++++ DATA SECTION ++++

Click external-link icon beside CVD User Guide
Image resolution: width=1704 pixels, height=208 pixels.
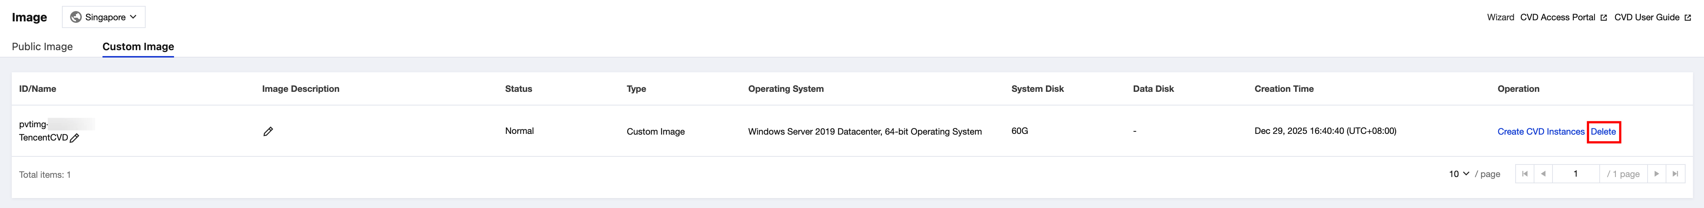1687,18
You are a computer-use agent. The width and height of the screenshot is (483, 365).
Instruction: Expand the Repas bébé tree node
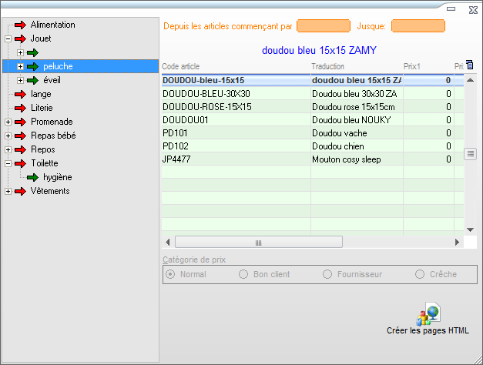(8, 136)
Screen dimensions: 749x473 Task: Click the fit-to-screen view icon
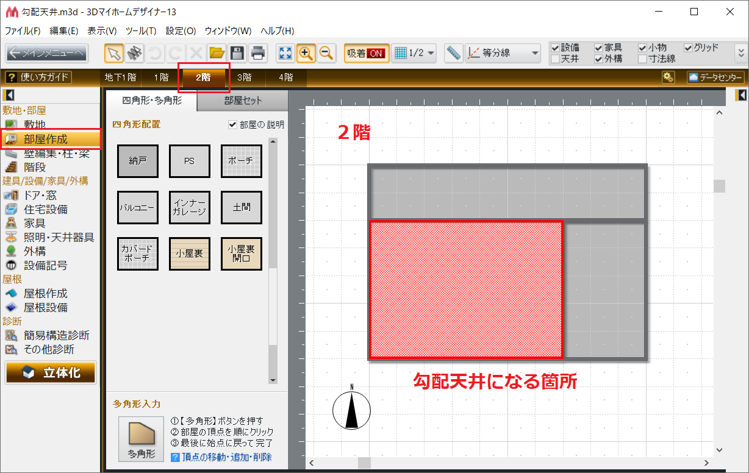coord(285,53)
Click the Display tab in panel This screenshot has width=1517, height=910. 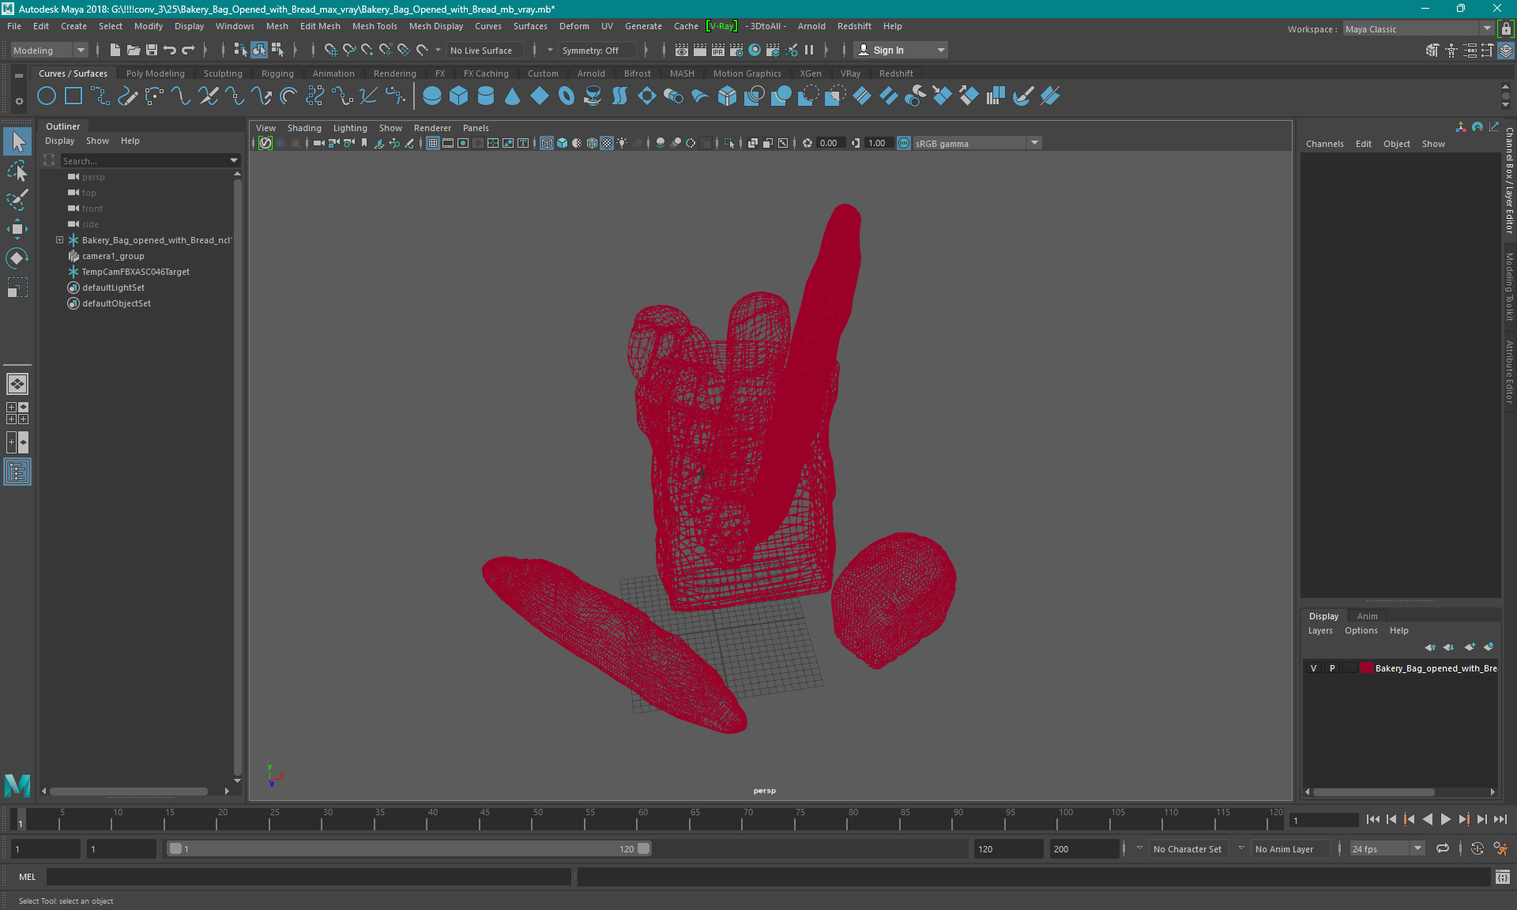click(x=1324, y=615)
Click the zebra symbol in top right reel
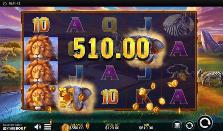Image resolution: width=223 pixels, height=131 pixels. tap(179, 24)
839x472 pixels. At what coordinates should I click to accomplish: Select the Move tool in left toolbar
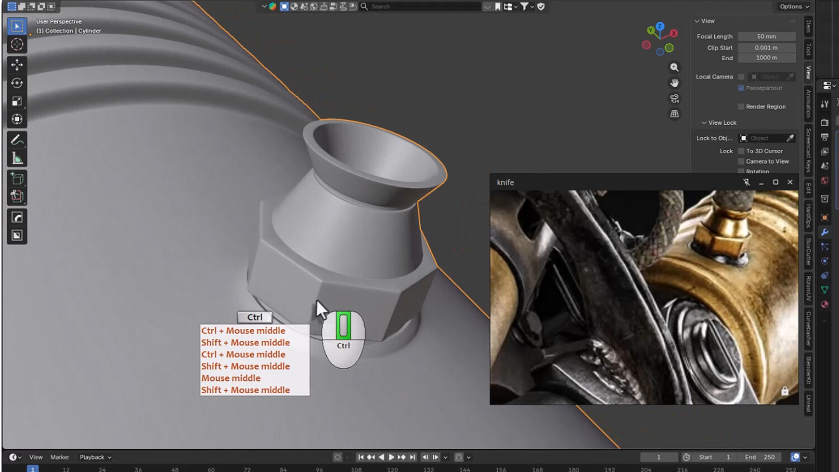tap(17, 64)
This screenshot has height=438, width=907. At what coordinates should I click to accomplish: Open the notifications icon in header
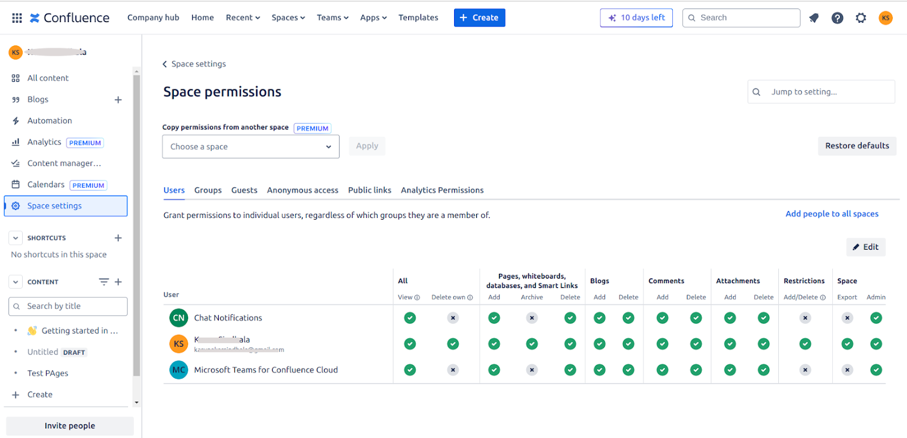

++++

WHAT YOU WILL DO
What you need to copy is the run of lines from the one holding "839x472 pixels. At" through the end of the data, exactly and only, both ends included, pictures omitted.

SOLVED EXERCISE
839x472 pixels. At what coordinates should I click to accomplish: Select the Move tool in left toolbar
tap(17, 64)
This screenshot has height=438, width=907. At what coordinates should I click to accomplish: Open the notifications icon in header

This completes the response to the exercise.